Budget 2017: struggling families will wonder what has changed

22 Nov 17

Philip Hammond’s changes to tax, benefits and housing don’t add up to much for hard-pressed families, argues the JRF’s Katie Schmuecker

In his Budget speech, the chancellor talked about understanding “the frustration of families where real incomes are under pressure”, yet his announcements did little to relieve their frustrations.  There are two main ways he could have done this: through the support offered through the social security system and through the supply of more genuinely affordable homes.

However, looking across the big spending commitments the government made – whether it’s cutting stamp duty for first time buyers, or raising the income tax threshold and the higher rate allowance – they favour higher earning households.

Some small steps were taken that will help. For example there were measures to ease the six week wait that many people face when they move onto universal credit – the new working-age benefits system currently being rolled out. The abolition of seven waiting days before people are eligible to claim the benefit is most certainly welcome. The move to allow larger benefit advances will help people get through the five week wait that remains, but will see people starting their universal credit claim in debt. And while the chancellor heralded it as a £1.5bn package for universal credit, the Budget detail reveals it’s spread over six years.

What is more, he failed to address the major cuts to the benefits system that are eating into incomes and damaging living standards. JRF analysis shows the four-year freeze on most working-age benefits will result in almost half a million additional people experiencing poverty in 2020. This is because benefits are frozen at a time when inflation is high and wages aren’t keeping pace. As the freeze applies to benefits for people in work as well as those out of work, 85% of those pushed into poverty are estimated to be in working households.

Increasing the personal tax allowance is often highlighted by the government as a measure to help low earners, but the help is incredibly poorly targeted. Just £1 in every £6 spent on this policy goes to the bottom half of the income distribution, let alone the poorest. The latest OBR estimate is that it will cost £1.4bn in 2020 to meet the government’s pledge to raise the personal tax allowance to £12,500 and the higher rate threshold to £50,000. To help low-income working people that money would be far more effectively spent on enabling people to keep more of what they earn by increasing the work allowances in universal credit. 
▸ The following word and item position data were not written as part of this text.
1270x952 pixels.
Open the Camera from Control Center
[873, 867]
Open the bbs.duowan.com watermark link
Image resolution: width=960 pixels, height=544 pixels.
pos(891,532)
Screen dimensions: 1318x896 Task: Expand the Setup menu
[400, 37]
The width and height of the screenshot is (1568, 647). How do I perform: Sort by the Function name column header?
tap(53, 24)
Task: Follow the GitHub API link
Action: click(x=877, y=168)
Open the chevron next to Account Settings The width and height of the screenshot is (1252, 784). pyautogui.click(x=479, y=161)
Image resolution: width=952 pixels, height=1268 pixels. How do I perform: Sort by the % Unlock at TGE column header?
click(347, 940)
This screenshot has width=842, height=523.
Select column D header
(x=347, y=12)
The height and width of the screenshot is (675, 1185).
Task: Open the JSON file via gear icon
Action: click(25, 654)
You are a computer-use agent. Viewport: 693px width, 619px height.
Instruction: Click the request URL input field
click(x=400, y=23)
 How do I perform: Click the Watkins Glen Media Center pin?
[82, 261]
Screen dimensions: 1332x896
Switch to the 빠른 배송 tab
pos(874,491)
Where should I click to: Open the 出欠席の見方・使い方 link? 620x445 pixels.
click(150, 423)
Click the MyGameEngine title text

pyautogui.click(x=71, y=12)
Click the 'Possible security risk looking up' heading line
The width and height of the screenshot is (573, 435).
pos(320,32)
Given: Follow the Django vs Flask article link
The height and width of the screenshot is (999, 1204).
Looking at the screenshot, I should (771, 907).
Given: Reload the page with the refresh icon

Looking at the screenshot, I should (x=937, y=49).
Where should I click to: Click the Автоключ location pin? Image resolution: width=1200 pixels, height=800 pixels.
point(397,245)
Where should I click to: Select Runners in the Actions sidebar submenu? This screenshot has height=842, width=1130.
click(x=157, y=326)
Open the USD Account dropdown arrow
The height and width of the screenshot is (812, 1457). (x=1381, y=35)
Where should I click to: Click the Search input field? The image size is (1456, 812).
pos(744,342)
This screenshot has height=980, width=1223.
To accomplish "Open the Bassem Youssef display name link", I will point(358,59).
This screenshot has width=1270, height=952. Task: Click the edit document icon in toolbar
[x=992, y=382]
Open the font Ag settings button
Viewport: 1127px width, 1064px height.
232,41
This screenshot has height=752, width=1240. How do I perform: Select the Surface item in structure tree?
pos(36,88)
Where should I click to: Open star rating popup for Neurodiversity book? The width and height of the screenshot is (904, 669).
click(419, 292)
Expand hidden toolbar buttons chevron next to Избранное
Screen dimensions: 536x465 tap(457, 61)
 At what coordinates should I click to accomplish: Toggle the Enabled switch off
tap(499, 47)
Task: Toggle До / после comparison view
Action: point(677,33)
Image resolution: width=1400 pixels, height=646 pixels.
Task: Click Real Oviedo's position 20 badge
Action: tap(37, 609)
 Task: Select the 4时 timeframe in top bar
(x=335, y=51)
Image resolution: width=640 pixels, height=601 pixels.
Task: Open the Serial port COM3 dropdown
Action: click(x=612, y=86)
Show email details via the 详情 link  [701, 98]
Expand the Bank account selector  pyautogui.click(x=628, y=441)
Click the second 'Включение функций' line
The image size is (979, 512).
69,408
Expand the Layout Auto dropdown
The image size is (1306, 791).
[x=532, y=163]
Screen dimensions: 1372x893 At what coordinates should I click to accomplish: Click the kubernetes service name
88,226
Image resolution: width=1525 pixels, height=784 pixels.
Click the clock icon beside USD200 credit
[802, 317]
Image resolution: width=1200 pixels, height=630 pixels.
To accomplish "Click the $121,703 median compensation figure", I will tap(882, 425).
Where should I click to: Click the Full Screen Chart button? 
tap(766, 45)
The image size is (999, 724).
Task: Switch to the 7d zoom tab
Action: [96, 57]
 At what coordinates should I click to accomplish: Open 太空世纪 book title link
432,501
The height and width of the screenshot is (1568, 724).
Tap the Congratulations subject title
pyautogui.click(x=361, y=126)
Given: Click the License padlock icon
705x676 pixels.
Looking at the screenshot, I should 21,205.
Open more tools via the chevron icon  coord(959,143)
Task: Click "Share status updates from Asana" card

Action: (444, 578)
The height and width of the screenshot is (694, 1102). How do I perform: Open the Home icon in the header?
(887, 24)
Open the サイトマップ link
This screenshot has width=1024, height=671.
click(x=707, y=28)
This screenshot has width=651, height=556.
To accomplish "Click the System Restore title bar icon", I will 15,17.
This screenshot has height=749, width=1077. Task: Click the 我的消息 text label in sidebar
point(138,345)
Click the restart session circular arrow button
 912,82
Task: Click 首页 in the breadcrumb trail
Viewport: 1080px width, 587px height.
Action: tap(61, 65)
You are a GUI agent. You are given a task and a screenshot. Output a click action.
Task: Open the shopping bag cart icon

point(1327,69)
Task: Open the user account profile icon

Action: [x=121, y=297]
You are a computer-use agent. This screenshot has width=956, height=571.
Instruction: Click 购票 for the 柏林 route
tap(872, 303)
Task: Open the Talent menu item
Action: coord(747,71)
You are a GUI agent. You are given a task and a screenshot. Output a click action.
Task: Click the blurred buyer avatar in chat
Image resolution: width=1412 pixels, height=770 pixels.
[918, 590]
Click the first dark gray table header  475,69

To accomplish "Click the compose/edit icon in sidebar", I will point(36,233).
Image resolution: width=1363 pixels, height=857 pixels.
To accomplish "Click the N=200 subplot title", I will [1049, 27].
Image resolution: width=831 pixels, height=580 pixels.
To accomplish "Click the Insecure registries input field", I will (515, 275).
On housing there were multiple measures intended to increase supply, but the detail on delivering more genuinely affordable homes was missing. To meet need, England must build 80,000 genuinely affordable homes per year. Lifting the Housing Revenue Account (HRA) borrowing cap in areas of high demand takes us a little way in this direction but is a far cry from the ambition needed. It is estimated that entirely lifting the HRA borrowing cap would only enable around 15,000 homes per year to be built. Even when combined with the additional social housing announced at the Conservative party conference we remain a long way short of what is needed. Communities secretary Sajid Javid is due to follow up with more detail in due course. This along with the social housing green paper will be opportunities to make sure the policy detail matches the policy aspiration.

Some of the measures announced could make a difference in the long term, but in the short term struggling families will continue to face pressure on their budget – and wonder if anything much has changed.